Search engines such as Google can be considered a type of scraper site. Search engines gather content from other websites, save it in their own databases, index it and present the scraped content to their search engine's own users. The majority of content scraped by search engines is copyrighted.
Made for advertising
Some scraper sites are created to make money by using advertising programs. In such case, they are called Made for AdSense sites or MFA. This derogatory term refers to websites that have no redeeming value except to lure visitors to the website for the sole purpose of clicking on advertisements.
Made for AdSense sites are considered sites that are spamming search engines and diluting the search results by providing surfers with less-than-satisfactory search results. The scraped content is considered redundant by the public to that which would be shown by the search engine under normal circumstances, had no MFA website been found in the listings.

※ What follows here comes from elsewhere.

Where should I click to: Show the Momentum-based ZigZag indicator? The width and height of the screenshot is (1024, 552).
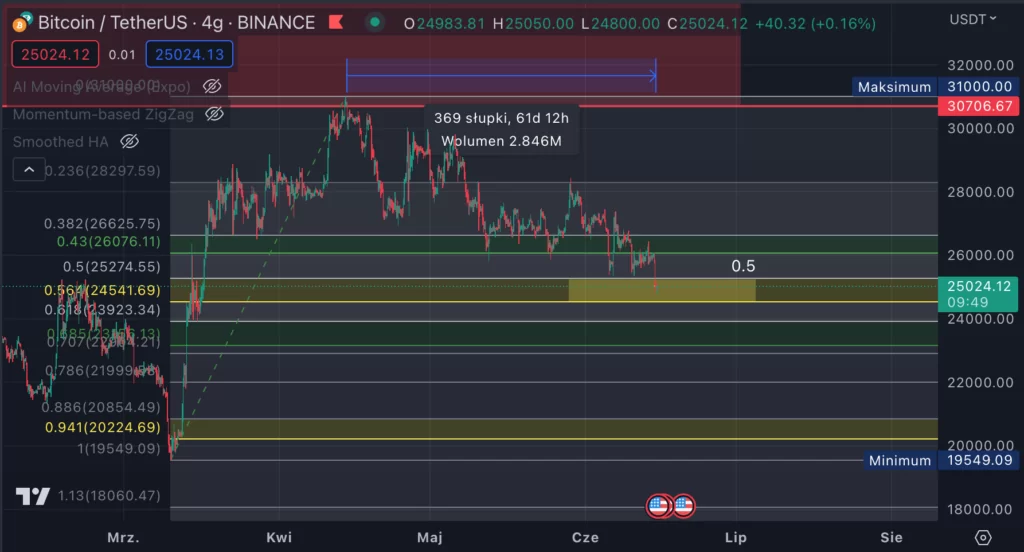click(214, 114)
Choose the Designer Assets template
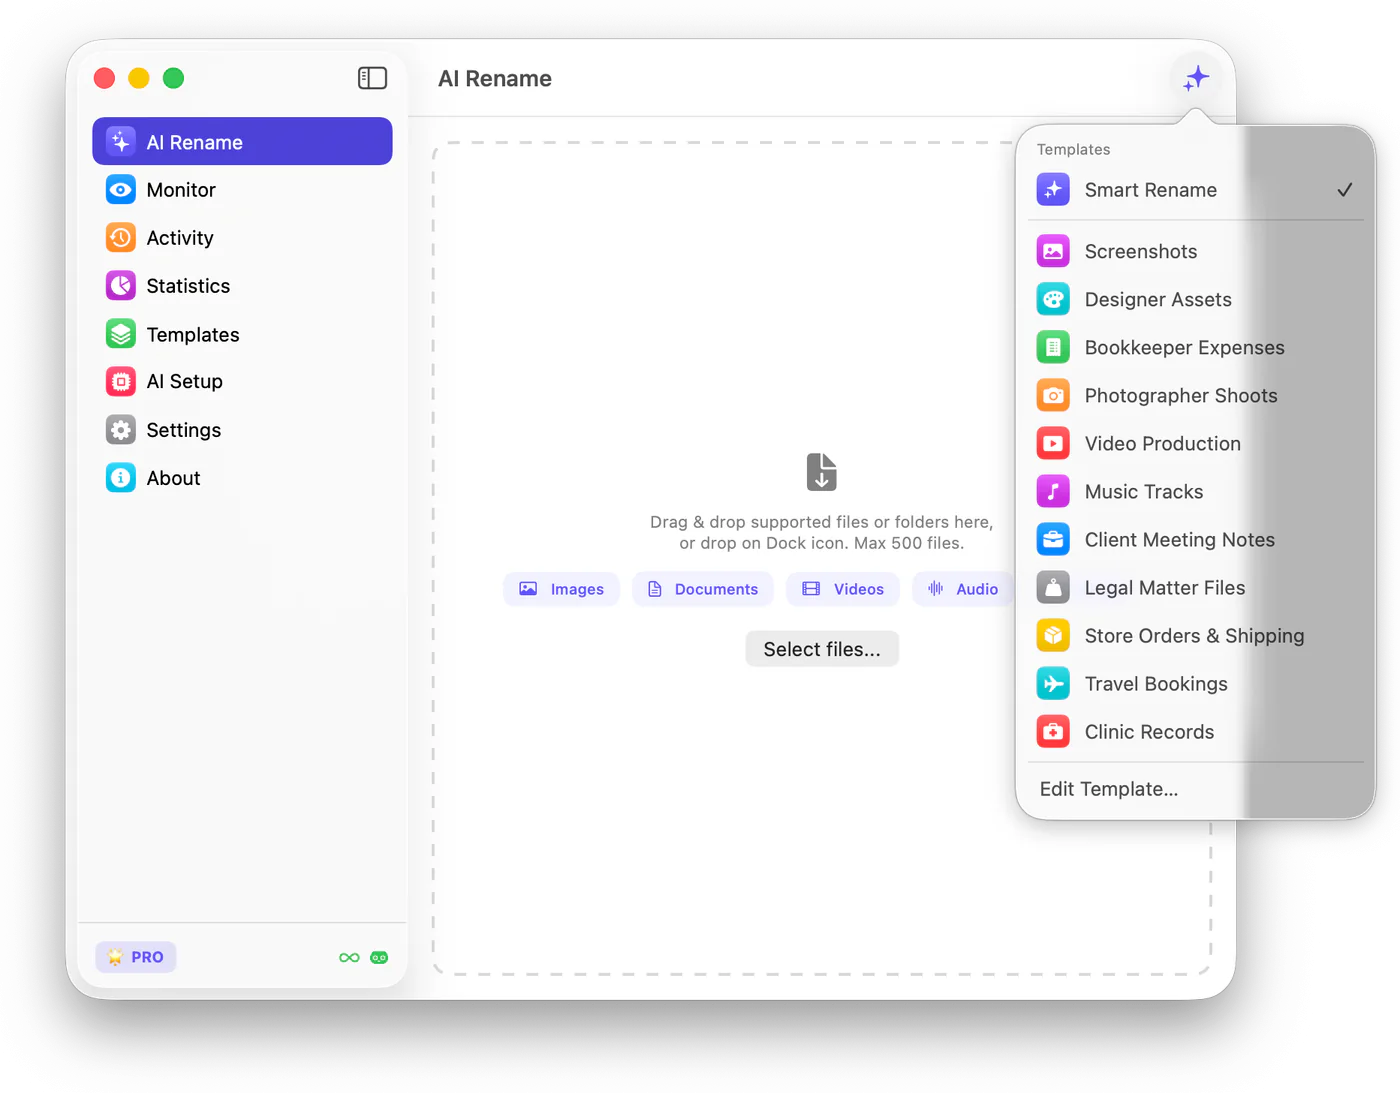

Some scraper sites link to other sites to improve their search engine ranking through a private blog network. Prior to the search engine update Google Panda, a type of scraper site known as an auto blog, were quite common among black hat marketers in a method known as spamdexing.
Scraper sites may violate copyright law. Even taking content from an open content site can be a copyright violation, if done in a way which does not respect the license. For instance, the GNU Free Documentation License (GFDL) and Creative Commons ShareAlike (CC-BY-SA) licenses, used on Wikipedia, require that a republisher inform readers of the license conditions, and give credit to the original author.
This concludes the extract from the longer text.